→ **THE DATA**:
━━━━━━━━━━━━━━━━

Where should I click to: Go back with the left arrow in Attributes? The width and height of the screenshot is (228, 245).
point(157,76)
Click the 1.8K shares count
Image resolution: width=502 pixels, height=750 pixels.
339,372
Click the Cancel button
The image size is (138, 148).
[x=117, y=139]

━━━━━━━━━━━━━━━━

→ **INSTRUCTIONS FOR THE TASK**:
Copy every entry exactly as it is given.

→ **RESULT FOR THIS TASK**:
Where should I click to: Go back with the left arrow in Attributes? The width and height of the screenshot is (228, 245).
point(157,76)
Click the 1.8K shares count
Image resolution: width=502 pixels, height=750 pixels.
339,372
Click the Cancel button
The image size is (138, 148).
[x=117, y=139]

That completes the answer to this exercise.